The termination condition for Survey Propagation is fairly complex: when the number of variables is small enough, the Survey Propagation iterations are terminated, and the remaining problem is solved using a local heuristic such as WalkSAT. Alternatively, if there is no progress after some number of iterations, the algorithm may just give up.

 1:  FactorGraph f = /* read initial formula */;
 2:  wl.put(f.clausesAndVariables());
 3:  foreach Node n in wl {
 4:    if (/* time out or number of variables is small */) {
 5:      break;
 6:    }
 7:    if (n.isVariable()) {
 8:      n.updateVariable();
 9:      if (/* n is frozen */) {
 10:       /* remove n from graph */
 11:       continue;
 12:     }
 13:   } else {
 14:     n.updateClause();
 15:   }
 16:   wl.add(n);
 17: }

Data Structures

• Unordered Set

  : Because the algorithm is based on iteratively updating the values of variables chosen at random, the worklist can be represented as an unordered set. There are no ordering constraints on the processing the elements of the worklist (although, as discussed above, different orders of processing may lead to different algorithmic behavior).

• Factor Graph

  : The bipartite graph representing the Boolean formula.

Parallelism

The active nodes in Survey Propagation are the clauses and variables of the factor graph; in other words, every node in the graph is an active node, and they can be processed in any order. Because processing a node requires reading its neighbors, two nodes can be processed in parallel as long as they are not neighbors. If a variable node needs to be removed from the graph because it is frozen, this restriction becomes tighter. Because removing a variable from the factor graph requires updating the edge information at the neighboring clause nodes, an iteration that removes a variable cannot occur concurrently with an iteration that reads or writes one of the neighboring clauses.

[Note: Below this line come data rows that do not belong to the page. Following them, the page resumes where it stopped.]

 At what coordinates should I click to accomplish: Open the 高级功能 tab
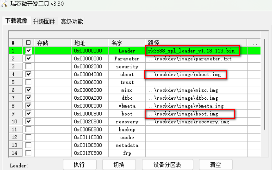point(72,21)
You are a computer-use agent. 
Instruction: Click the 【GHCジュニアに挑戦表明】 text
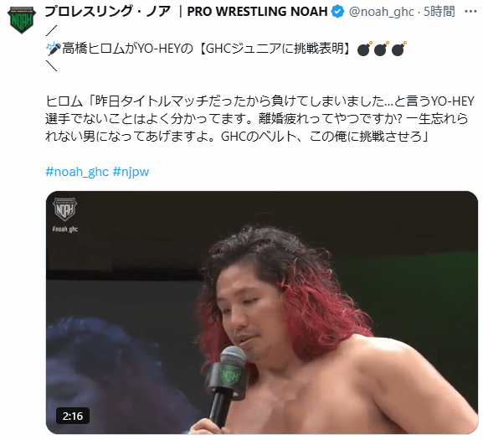(x=276, y=49)
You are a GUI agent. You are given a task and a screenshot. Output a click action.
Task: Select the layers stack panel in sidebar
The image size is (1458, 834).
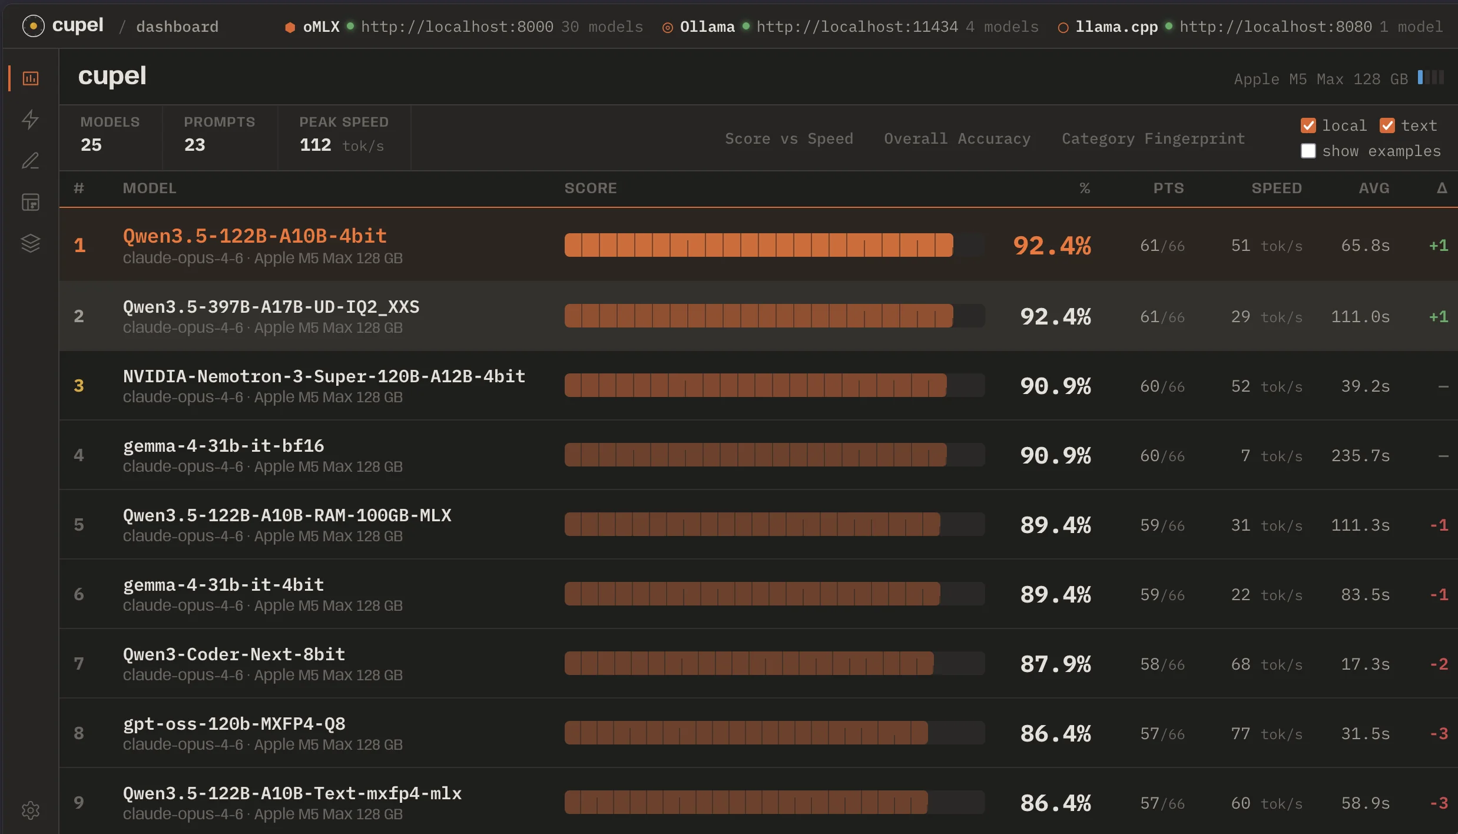[x=30, y=243]
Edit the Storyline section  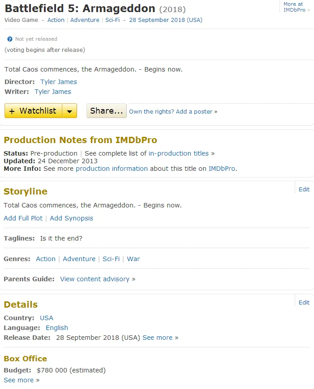[304, 189]
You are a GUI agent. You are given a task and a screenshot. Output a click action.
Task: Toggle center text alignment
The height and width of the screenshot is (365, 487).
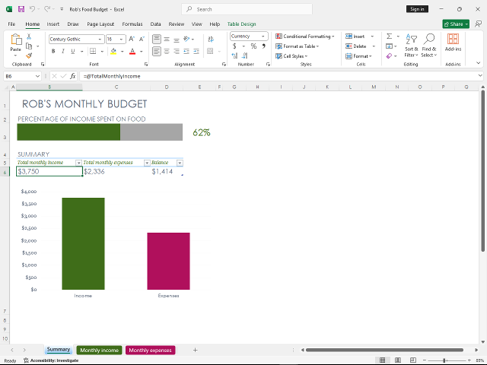pyautogui.click(x=166, y=51)
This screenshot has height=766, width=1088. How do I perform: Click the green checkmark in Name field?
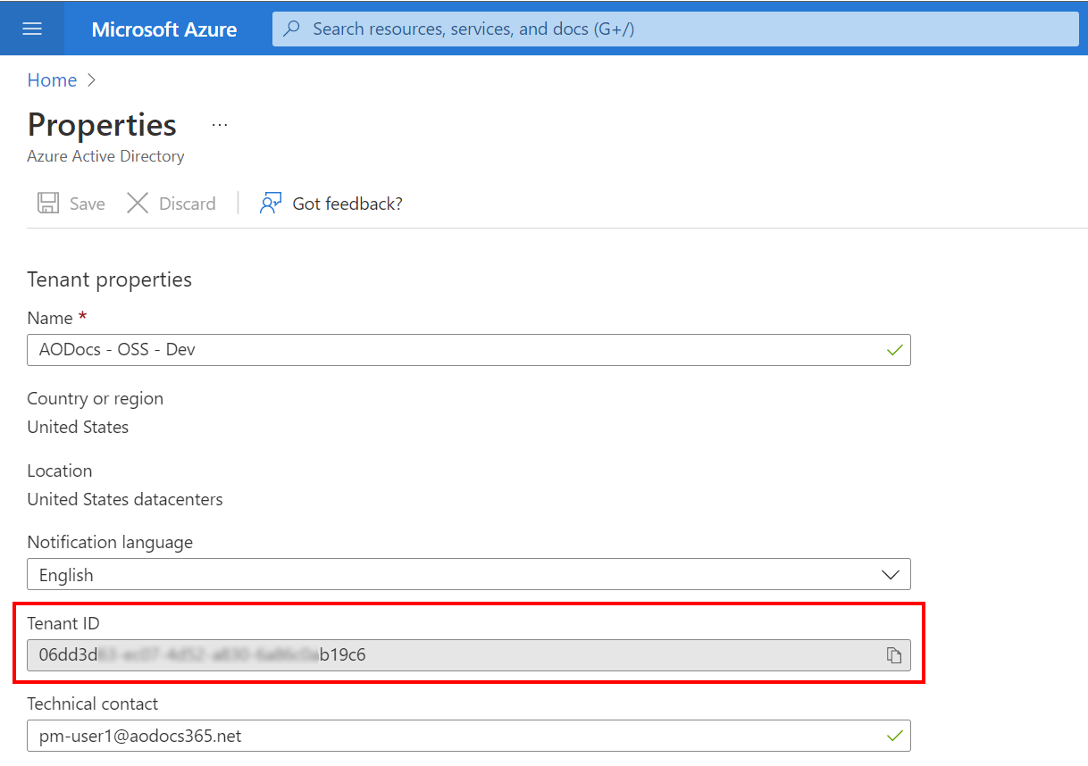[x=894, y=350]
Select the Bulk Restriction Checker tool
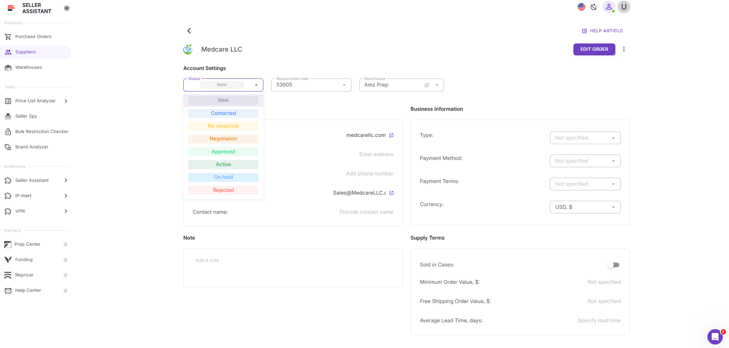 click(x=42, y=132)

Figures 2 and 3 show the available parallelism and the parallelism intensity of Survey Propagation, respectively, for a random input consisting of 500 variables and 2100 clauses. Each iteration of survey propagation touches a single node in the factor graph and a small neighborhood around that node. Iterations conflict with one another if those neighborhoods overlap. The structure of the graph is largely constant, except for occasionally removing a node. Thus, the available parallelism reflects the connectivity of the graph and remains roughly constant, dropping occasionally as nodes are removed from the graph. Note that survey propagation terminates before the worklist is empty. The parallelism intensity increases slightly as nodes are removed from the graph because doing so reduces the connectivity of the graph, making it less likely that two iterations will conflict.